Monday 17 August 2015

Tree Felling



An old elm tree dead two summers
Bare grey branches stretch among the green
Reminding us to take it down and log it for the winter
 - a job put off too long.

The task required
my muscle
and the wisdom of my father-in-law.
Me: action, enthusiasm.
Him: patience, considering, planning, tools, experience.
Familiar pattern in the trees.

Thirty feet up in the canopy
I am a long way from laptop computers and the information superhighway.
I see a deer follow her own path.
There are adders basking in the hot grass below.

A change of perspective, seeing the copse from above
 - silver-green leaves.
I am over forty now so do not admit a little vertigo to the others.
I strain and sweat with a powerful German electric saw,
 finely balanced, legs wobbling.
For the last part I use a hand saw, sweat in my eyes.
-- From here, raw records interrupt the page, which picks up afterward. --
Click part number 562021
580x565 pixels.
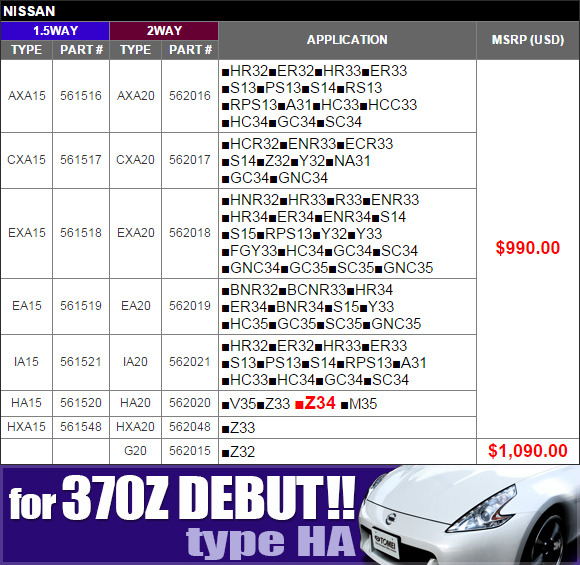tap(190, 362)
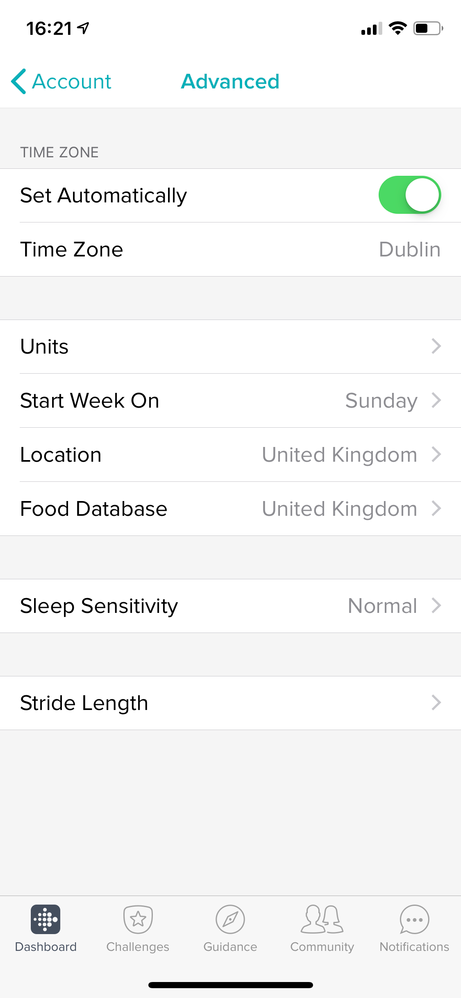Image resolution: width=461 pixels, height=998 pixels.
Task: Tap the Normal sleep sensitivity value
Action: 382,605
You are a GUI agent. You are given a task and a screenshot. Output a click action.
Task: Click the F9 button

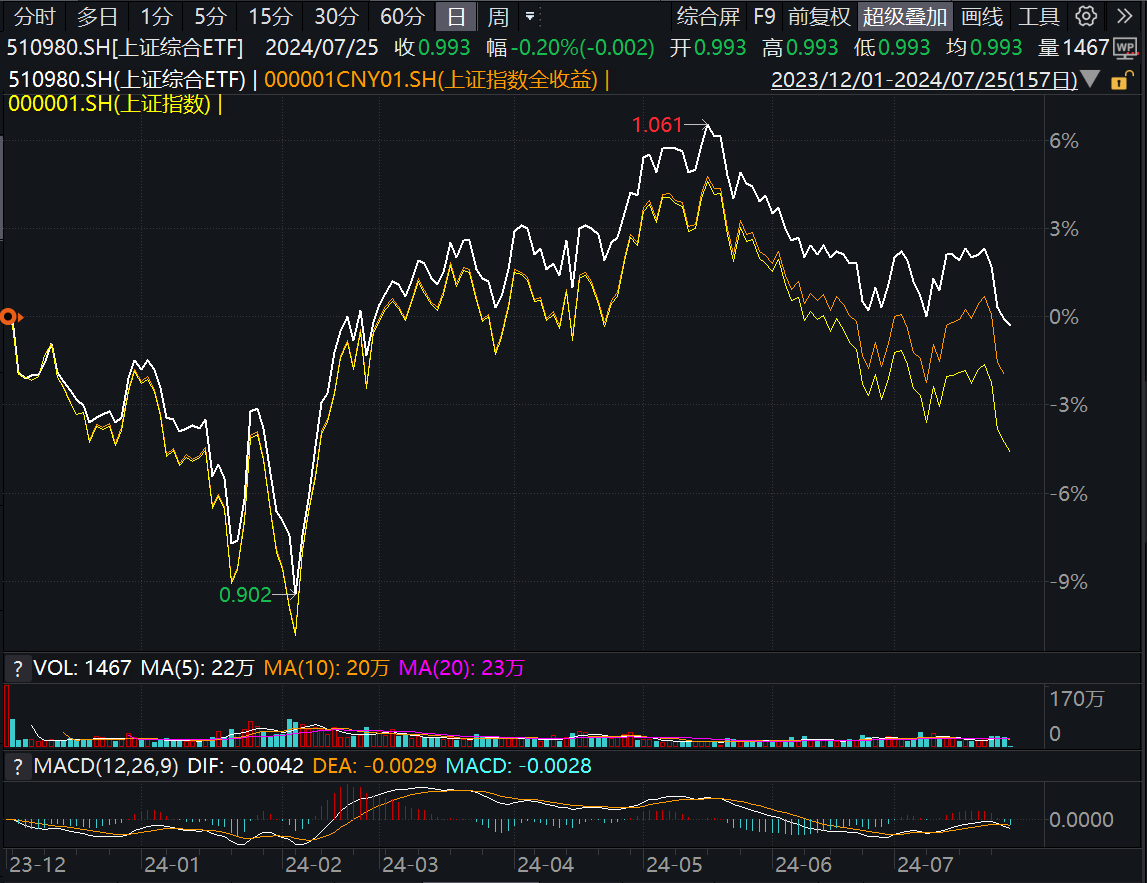click(x=764, y=17)
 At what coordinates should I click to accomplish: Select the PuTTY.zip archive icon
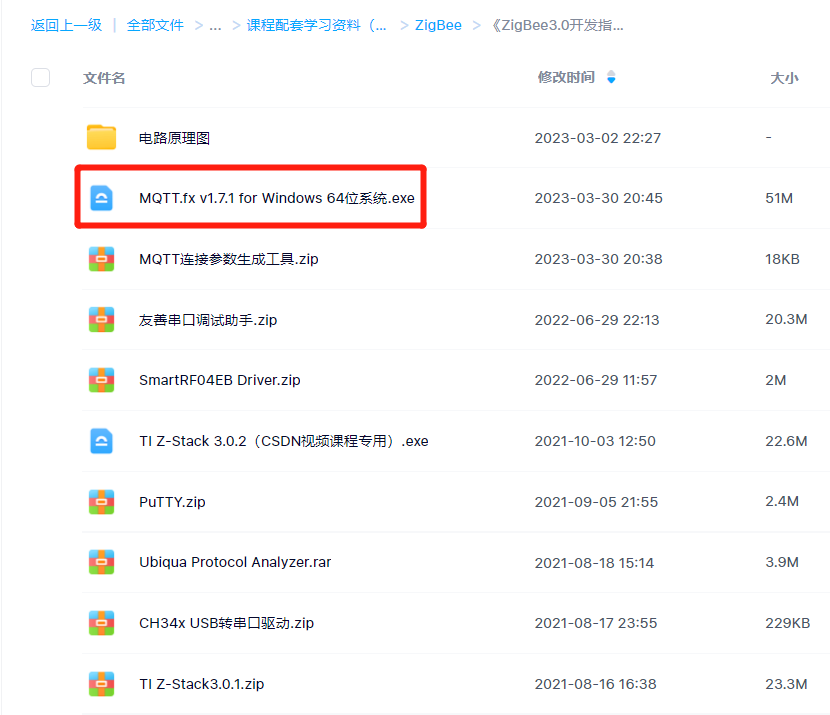[x=100, y=502]
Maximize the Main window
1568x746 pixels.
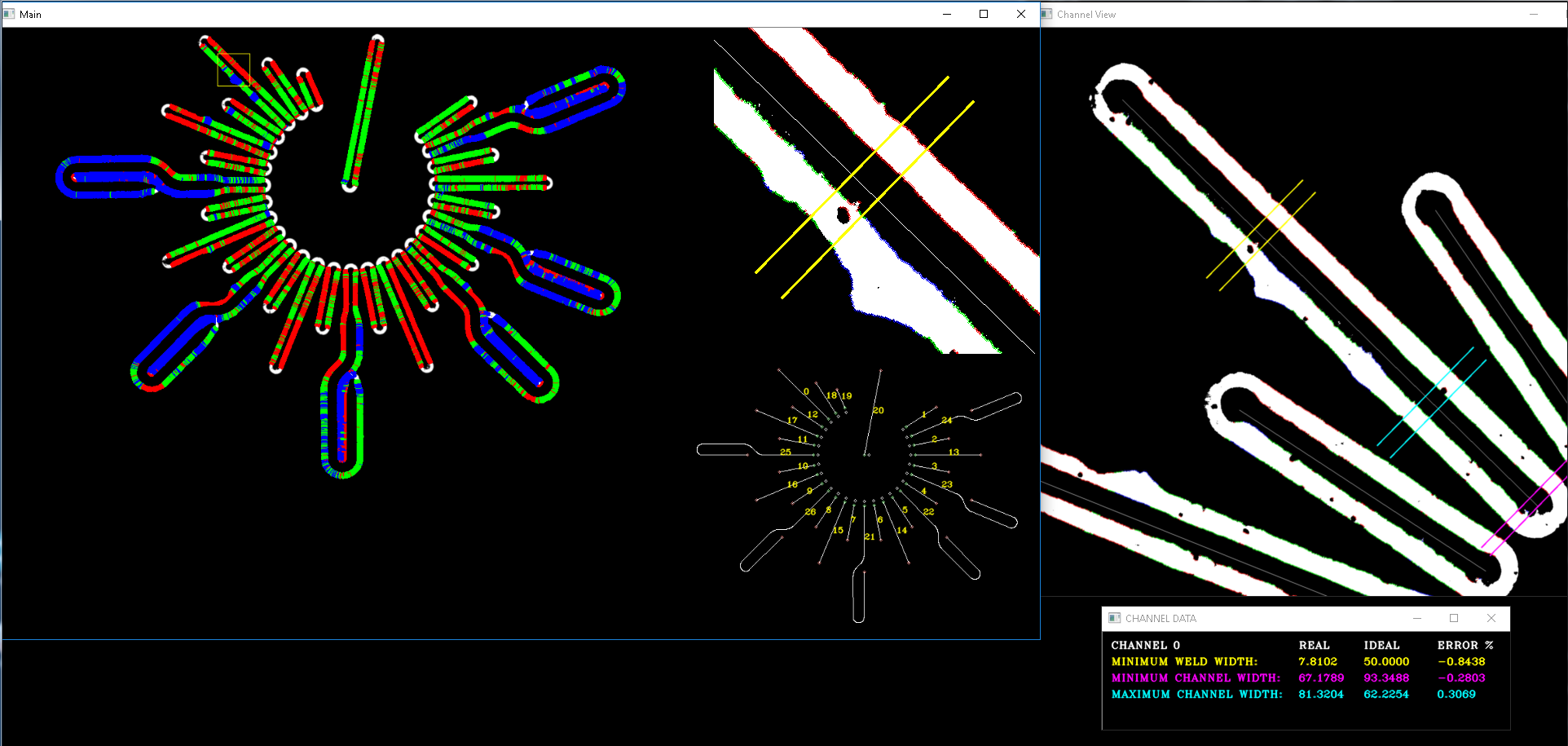point(984,14)
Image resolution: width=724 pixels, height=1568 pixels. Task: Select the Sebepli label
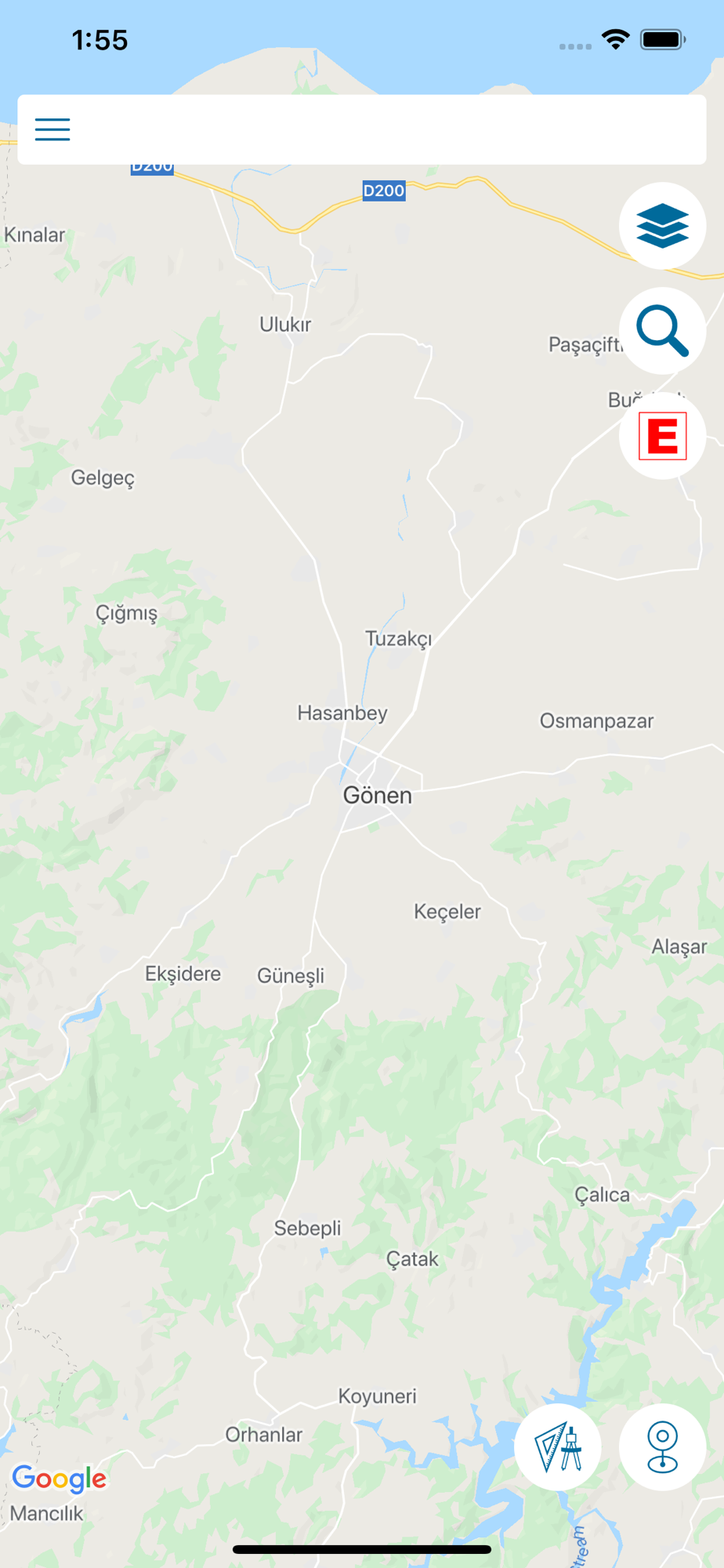pos(308,1229)
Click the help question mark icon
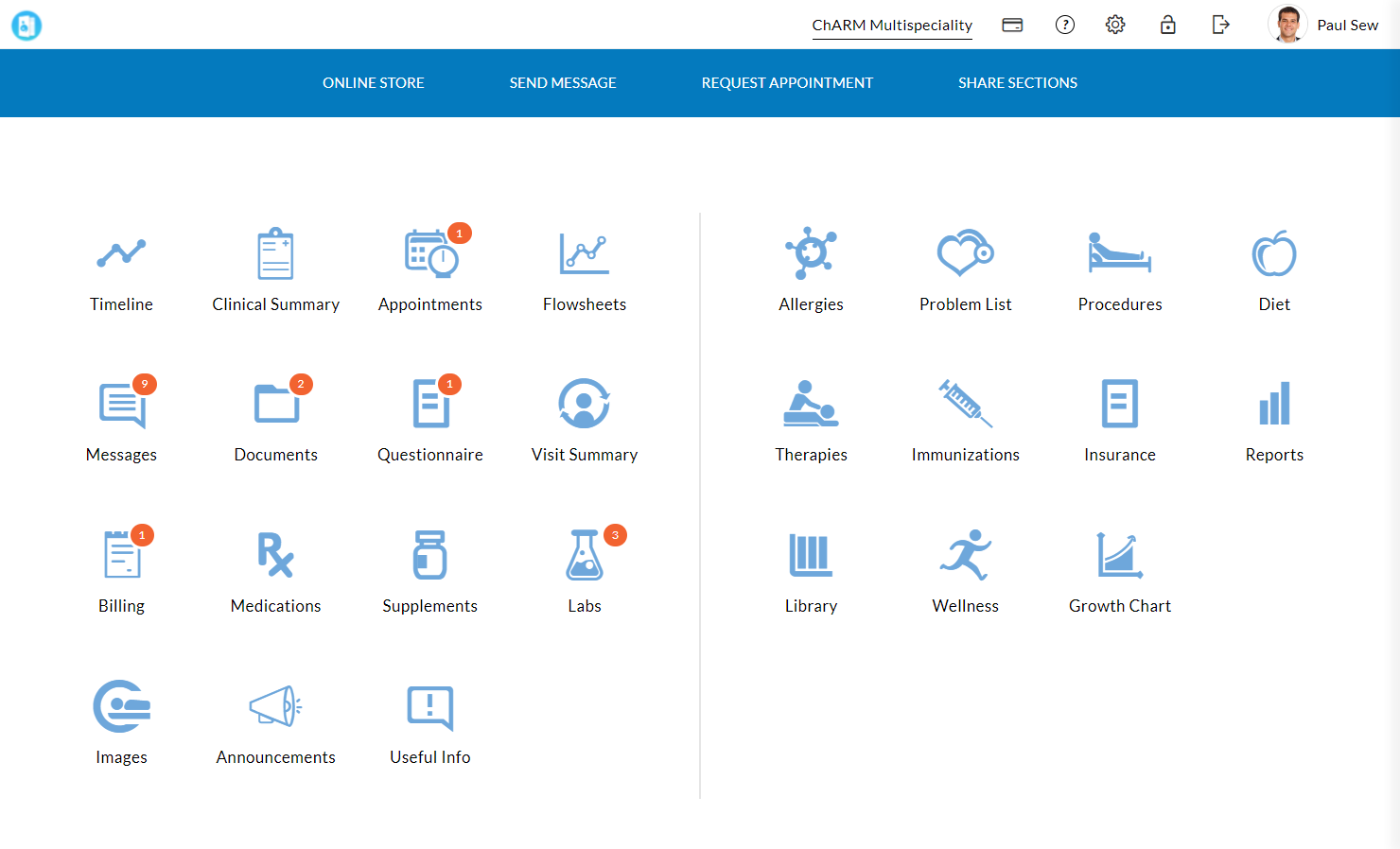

I climb down and join the others with a rope
Reminded of the strength and scale of the tree.
The top creaks – sound in the valley – cracks
 and with violence crashes through the undergrowth.
Removal of the rope with shaking hands
 wipe my brow.
Logging it will take another day.

viii.2015

Tuesday 11 August 2015

How well do you know your grandparents?



As part of my mission to understand America better, I half promised myself a while ago that I would try to read a few Pulitzer Prize winning novels. So far I have managed ‘American Pastoral’ by Philip Roth and ‘The Shipping News’ by AnnieProulx from the Nineties, ‘The Color Purple’ by Alice Walker from the Eighties and ‘To Kill A Mockingbird’ by Harper Lee from the Sixties. Looking down the list from the Seventies I selected ‘Angle of Repose’ by Wallace Stegner.
‘Angle of Repose’ is a long, rich and troubling book. Stegner, whose life filled almost all of the Twentieth Century, chose to write a fiction of sorts about the Nineteenth Century. There was controversy when it was published because he borrowed rather too heavily from actual correspondence of Mary Hallock Foote. He had asked permission to use the letters but the family were displeased with how much he borrowed. However, it still won the Pulitzer Prize so must have been warmly received by the great and good of American Letters.
There is much to glean about the history of the United States from his thin fictionalisation of the experience of the pioneers in The West. It is obvious that the Disneyfication of The West is far from the truth, but it is easy to be short-sighted and picture it as all John Wayne and Champion The Wonder Horse. If Stegner’s interpretation is anything to go by, The West was a very different place.
It is instructive to read how civilised much of the settlement was. Certainly, there were times of great violence and struggle, and amazing disregard for First Nation peoples, but it seems that for the most part the pioneers carried with them the gentility of the East. Carrying almost nothing with them, save their bravery and ingenuity, they built a new society.
It is also an education to discover how readily some people moved across the great continent, even in the 1870s and 1880s. The impression I had from acquaintances was that most people, on leaving the great cities of New York, Boston or Chicago, never returned. It is clear that in this fiction at least, moving West was not final and return was frequent and possible.
I am fascinated by Stegner’s ability to build complicated, realistic characters. There is such a depth to the protagonist, Susan Burling Ward, that parts of this novel read like biography rather than fiction. Stegner was a master of his craft.
The main thrust of the book is an exploration of the relationship between grandparents and a grandson. The timeline sways from the 1880s to 1970. In 1970, grandson Lyman Ward is attempting to write about his grandparents and their struggle to establish themselves in the new States. How well do you know your grandparents? Lyman, as commentator, decides that he is best placed to describe the lives of his. It makes for a moving portrait.
The Americans of the 1880s were so resourceful. By comparing them with people of the 1970s Stegner is highlighting just how much has been lost. I suppose the comparison is even more acute now, in the digital age. How many of us can say honestly that we know how to catch, kill and cook our own dinner? It is not a problem unique to America, but perhaps the contrast is at its most stark when light falls on the exploits of the early European pioneers.
Stegner had a lot to say about how human beings coped in taxing situations, and he said it with eloquence.